The Infant Aphakia Treatment Study (IATS) is a randomized, multicenter clinical trial comparing IOL to contact lens (CL) treatment with a unilateral infantile cataract in participants who underwent cataract surgery at 1 to 6 months of age. At age 4.5 years, eye movements were recorded in 103 participants, using a high-speed video camera while the child performed a fixation task. The recordings were inspected by masked readers for the presence of fixation instabilities (nystagmus and saccadic oscillations).
Overall, fixation instabilities were observed in 50 (60%) of 83 children who had evaluable recordings, with no differences between treatment groups (27 [64%] of 42 in the IOL group, 23 [56%] of 41 in the CL group; P = 0.51). Nystagmus was seen in 38% and saccadic oscillations in 31%, with no differences between treatment groups (P > 0.33). Children without a fixation instability had better visual acuity (P = 0.04).
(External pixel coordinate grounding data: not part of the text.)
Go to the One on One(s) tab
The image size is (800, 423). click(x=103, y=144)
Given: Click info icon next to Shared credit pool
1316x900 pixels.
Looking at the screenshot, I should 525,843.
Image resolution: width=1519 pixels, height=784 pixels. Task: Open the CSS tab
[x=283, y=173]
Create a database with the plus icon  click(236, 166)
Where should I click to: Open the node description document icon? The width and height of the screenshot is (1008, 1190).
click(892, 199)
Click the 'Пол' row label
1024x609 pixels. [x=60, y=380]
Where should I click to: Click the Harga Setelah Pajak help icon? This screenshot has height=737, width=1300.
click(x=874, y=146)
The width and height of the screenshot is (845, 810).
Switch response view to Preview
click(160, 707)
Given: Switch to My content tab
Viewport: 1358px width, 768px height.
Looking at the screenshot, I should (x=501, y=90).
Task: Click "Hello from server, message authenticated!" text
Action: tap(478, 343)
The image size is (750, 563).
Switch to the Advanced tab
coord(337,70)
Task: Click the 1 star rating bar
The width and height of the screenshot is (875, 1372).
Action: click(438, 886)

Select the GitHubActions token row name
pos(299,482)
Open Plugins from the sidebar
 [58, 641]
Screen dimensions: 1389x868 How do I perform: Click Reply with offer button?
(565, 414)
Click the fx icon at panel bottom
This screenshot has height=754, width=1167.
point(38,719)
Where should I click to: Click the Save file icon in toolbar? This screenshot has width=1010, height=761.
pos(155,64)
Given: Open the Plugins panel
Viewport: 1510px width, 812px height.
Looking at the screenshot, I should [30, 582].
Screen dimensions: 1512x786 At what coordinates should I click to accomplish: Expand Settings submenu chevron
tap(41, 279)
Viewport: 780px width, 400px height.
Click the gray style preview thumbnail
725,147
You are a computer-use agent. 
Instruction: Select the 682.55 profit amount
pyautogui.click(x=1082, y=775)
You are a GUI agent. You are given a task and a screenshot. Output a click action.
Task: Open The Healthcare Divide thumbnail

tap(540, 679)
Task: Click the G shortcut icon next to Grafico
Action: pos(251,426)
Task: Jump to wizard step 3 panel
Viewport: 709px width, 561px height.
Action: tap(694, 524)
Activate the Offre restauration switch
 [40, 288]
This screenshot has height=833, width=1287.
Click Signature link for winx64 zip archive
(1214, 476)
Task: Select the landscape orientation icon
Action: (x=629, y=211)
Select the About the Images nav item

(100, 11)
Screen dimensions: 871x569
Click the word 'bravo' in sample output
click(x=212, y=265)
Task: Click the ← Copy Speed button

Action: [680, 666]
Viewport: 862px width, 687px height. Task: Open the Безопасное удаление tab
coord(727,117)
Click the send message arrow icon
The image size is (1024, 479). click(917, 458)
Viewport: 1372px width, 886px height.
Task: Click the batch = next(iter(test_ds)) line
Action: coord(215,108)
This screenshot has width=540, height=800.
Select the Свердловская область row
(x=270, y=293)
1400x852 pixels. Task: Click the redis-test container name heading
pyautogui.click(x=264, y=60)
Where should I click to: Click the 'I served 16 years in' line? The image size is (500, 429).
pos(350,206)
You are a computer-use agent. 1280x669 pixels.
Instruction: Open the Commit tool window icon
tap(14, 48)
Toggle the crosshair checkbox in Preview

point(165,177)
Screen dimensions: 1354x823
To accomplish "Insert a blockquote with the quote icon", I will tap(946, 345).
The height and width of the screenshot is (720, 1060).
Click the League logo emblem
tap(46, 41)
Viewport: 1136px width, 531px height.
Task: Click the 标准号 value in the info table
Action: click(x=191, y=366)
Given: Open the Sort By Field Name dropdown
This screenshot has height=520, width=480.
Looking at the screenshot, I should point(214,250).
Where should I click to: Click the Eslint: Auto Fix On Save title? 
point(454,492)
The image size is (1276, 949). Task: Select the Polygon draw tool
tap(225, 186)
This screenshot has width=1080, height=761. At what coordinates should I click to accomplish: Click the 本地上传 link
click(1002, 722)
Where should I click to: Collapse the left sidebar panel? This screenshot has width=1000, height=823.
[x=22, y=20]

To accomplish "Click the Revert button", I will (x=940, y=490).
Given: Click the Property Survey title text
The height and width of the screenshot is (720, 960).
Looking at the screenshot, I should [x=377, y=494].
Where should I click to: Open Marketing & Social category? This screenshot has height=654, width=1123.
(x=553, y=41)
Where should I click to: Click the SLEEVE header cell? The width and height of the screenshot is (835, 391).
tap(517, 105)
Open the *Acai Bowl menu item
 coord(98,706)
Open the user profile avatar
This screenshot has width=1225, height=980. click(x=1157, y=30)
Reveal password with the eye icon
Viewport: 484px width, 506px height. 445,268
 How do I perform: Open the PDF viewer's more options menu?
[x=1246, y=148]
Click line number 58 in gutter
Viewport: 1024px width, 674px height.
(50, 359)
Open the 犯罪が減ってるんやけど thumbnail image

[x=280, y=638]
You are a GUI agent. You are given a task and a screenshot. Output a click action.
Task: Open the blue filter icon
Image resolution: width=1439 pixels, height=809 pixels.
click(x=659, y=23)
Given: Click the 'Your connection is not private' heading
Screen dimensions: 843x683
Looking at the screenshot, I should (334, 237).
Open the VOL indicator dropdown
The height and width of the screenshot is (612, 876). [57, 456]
Nystagmus and saccadic oscillations are well-known consequences of infantile cataracts, presumably the result of visual deprivation during the critical period of visual development. After early cataract extraction, successful optical correction may reduce further form deprivation and minimize the incidence of these fixation instabilities. In this study, no differences in the presence of fixation instabilities were found between the two treatment strategies (CL or IOL) for optical correction after cataract removal. (ClinicalTrials.gov number, NCT00212134.)